Phenotypic analysis of alveolar macrophages in normal subjects and in patients with interstitial lung disease

Abstract

Cytospin preparations of mononuclear inflammatory cells were made from bronchoalveolar lavage fluid obtained from 15 patients with interstitial lung disease (nine patients with sarcoidosis and six patients with cryptogenic fibrosing alveolitis) and six control subjects. These preparations were examined with a panel of monoclonal antibodies that have been shown to distinguish subpopulations of macrophage like cells in normal tissues. The lysosomal acid phosphatase activity of the cells was also assessed. Phenotypically distinct subpopulations of alveolar macrophages were identified in all samples studied.
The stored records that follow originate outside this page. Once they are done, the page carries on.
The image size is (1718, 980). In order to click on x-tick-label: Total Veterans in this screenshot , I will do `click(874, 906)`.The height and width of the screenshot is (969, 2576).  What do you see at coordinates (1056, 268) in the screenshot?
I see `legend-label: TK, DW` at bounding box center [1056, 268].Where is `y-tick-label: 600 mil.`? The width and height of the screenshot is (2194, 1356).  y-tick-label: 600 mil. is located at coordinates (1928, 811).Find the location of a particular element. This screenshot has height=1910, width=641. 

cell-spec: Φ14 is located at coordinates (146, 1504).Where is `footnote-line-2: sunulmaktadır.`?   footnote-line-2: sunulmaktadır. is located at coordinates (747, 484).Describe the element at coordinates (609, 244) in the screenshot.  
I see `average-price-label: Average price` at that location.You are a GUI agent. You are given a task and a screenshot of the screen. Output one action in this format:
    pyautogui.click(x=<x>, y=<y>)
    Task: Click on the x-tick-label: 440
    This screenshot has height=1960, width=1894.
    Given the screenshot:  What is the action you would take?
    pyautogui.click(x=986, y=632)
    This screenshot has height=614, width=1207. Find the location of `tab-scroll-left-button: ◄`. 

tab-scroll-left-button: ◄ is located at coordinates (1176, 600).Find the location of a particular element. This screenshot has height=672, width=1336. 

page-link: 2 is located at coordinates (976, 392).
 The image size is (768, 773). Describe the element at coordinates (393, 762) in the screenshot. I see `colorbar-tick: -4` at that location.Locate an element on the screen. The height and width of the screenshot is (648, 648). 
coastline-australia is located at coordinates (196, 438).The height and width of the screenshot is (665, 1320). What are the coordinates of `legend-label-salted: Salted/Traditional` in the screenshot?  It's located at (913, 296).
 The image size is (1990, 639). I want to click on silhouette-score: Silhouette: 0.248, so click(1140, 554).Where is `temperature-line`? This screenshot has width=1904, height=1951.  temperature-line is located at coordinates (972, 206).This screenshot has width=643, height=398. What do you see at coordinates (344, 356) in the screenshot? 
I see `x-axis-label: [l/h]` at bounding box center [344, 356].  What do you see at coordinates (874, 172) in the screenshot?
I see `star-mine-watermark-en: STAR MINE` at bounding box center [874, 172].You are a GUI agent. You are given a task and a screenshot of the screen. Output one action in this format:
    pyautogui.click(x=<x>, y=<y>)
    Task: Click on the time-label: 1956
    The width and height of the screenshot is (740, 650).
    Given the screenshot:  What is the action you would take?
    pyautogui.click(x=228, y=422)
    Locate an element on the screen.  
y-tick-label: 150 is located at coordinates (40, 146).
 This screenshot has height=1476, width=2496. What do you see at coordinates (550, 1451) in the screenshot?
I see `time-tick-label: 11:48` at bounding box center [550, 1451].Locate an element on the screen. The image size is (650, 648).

The results showed that all cell populations identified in bronchoalveolar lavage fluid from the groups with interstitial lung disease could be identified in the lavage fluid from normal volunteers. Some quantitative differences in the proportions of cells identified with particular reagents emerged. In each of the groups with interstitial lung disease increased proportions of cells were identified with RFD1 (interdigitating cell marker; p less than 0.01) and in the cryptogenic fibrosing alveolitis group an increased proportion of alveolar macrophages was identified with RFD7 (tissue macrophage marker; p less than 0.05). The possibility that quantitative changes in alveolar macrophage subsets observed in the interstitial lung disease groups are relevant to the pathogenesis of these conditions is discussed.